Hoje, Habib, com o seu olhar manso e a sua voz que se impõe, comanda o Instituto da Cultura Árabe no Brasil, o ICArabe. “Eu me sinto muito honrado em presidir o ICArabe, entretanto tenho bastante preocupação por tamanha responsabilidade”, comenta.

Dentre os planos futuros dessa que promete ser uma longa jornada de Habib, está o empenho em contribuir para que o “ICArabe sirva como instrumento esclarecedor e de respostas às dúvidas da sociedade, acerca da cultura e da história dos povos árabes”, finaliza Habib. A informação é chave esclarecedora contra qualquer tentativa de preconceito e de segregação racial. O desafio do ICArabe é exatamente esse: contribuir para corrigir as informações erradas, referentes a história e a cultura do mundo árabe, com toda a sua diversidade e complexidade.

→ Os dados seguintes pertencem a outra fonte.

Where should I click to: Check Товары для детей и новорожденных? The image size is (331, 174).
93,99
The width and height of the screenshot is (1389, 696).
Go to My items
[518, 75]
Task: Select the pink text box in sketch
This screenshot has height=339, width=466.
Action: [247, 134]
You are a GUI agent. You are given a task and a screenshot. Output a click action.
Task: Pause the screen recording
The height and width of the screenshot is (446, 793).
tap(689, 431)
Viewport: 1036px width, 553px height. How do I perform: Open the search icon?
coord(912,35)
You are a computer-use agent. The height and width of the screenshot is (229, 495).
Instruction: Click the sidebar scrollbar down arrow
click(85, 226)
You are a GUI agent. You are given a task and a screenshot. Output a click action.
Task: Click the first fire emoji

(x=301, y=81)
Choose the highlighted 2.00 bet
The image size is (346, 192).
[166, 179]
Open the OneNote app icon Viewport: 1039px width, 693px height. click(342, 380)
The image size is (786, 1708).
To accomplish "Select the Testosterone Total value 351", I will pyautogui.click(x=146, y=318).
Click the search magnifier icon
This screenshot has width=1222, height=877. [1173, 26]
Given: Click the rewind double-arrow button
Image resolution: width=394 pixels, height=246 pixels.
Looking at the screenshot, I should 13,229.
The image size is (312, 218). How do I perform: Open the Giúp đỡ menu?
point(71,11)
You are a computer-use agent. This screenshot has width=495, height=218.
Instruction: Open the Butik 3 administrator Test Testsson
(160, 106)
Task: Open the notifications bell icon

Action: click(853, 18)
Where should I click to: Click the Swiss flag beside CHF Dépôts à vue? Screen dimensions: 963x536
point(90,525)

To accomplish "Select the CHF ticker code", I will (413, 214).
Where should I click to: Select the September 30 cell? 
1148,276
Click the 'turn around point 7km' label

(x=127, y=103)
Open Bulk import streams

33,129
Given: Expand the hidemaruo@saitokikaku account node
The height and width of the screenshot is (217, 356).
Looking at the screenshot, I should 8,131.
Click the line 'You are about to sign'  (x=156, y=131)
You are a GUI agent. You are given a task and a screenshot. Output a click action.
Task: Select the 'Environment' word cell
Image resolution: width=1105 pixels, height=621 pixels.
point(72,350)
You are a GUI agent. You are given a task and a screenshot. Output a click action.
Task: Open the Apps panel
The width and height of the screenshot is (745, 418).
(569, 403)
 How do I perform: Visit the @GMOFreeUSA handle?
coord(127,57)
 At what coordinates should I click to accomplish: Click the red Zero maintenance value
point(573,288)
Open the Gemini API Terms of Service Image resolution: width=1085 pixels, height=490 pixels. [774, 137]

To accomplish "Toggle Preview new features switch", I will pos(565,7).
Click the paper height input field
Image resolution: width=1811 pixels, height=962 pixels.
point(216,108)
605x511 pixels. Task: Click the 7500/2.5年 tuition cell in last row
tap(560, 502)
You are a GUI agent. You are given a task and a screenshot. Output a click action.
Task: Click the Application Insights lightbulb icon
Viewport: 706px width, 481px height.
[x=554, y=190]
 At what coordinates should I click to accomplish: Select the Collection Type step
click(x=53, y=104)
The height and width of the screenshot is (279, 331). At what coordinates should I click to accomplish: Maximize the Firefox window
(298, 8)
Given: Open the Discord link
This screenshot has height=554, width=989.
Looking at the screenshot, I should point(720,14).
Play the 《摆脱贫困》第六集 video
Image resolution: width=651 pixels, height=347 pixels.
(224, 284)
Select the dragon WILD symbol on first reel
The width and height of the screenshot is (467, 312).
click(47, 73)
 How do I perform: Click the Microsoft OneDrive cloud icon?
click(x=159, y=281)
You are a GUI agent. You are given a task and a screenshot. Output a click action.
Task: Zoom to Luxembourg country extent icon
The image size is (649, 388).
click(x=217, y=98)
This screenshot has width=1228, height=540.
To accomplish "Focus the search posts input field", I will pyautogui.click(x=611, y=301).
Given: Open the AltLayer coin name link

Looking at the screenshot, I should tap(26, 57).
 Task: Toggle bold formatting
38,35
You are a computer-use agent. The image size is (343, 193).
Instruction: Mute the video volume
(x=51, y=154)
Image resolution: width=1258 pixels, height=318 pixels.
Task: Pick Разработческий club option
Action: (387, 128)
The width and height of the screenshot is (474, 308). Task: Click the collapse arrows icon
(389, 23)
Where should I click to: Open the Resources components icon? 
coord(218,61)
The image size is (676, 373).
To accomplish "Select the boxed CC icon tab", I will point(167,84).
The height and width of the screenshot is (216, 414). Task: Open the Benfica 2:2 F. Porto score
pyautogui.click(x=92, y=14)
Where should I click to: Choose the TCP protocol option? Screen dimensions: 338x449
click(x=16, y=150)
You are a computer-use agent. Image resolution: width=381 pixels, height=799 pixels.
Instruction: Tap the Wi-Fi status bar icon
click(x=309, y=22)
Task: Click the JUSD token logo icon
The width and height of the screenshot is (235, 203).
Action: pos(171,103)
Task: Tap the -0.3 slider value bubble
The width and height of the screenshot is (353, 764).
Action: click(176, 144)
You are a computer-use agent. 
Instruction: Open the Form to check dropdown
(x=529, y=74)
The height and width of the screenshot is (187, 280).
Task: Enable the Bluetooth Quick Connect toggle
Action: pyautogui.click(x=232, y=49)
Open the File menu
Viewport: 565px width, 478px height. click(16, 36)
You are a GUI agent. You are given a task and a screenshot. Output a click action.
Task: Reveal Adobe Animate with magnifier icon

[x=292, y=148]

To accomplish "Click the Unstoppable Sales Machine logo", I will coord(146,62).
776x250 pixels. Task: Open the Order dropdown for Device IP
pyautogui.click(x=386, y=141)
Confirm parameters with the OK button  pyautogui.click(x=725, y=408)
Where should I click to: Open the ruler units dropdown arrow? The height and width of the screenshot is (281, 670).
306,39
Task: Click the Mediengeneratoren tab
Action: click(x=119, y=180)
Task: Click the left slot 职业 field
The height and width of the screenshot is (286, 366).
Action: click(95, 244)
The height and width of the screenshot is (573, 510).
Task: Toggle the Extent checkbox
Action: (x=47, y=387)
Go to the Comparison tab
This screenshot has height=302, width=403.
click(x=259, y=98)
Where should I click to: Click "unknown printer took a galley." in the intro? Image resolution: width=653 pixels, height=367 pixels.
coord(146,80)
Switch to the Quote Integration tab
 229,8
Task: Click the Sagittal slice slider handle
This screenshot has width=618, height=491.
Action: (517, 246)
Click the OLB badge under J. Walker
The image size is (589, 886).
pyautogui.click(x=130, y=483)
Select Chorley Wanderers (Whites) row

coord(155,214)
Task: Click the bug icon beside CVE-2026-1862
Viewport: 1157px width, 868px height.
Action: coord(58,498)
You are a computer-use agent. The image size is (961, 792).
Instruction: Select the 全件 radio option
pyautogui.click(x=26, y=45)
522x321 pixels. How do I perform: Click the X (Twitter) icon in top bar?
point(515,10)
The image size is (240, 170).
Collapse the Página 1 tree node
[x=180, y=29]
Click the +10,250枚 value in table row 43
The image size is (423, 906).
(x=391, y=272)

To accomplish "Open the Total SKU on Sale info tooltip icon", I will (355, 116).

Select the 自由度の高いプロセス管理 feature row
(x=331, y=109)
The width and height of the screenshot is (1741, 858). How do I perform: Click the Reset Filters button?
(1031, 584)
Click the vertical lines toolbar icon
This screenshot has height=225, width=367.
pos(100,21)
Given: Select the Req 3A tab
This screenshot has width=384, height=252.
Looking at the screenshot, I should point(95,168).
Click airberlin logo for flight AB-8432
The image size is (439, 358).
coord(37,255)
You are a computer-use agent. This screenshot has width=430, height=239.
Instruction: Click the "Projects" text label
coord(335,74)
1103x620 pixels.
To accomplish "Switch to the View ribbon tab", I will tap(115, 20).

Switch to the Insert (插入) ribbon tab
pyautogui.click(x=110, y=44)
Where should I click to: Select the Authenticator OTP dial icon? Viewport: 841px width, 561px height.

Atualmente, Professor Habib acumula diversos títulos honoríficos, como o de Grande defensor da Ecologia e o de Cidadão Campineiro, concedidos pela Câmara Municipal de Campinas, ganhador da Medalha dos Direitos Humanos, pelo Presidente da República, por ocasião dos 50 anos da Declaração dos Direitos Humanos da ONU, em 1998.  Na academia, Habib conta com mais de 200 trabalhos científicos publicados em parceria com colaboradores e mais de 40 teses de mestrado e doutorado orientadas por ele “me aproximo de 50 anos de carreira acadêmica que me proporciona satisfação, realização e alegria”, conclui.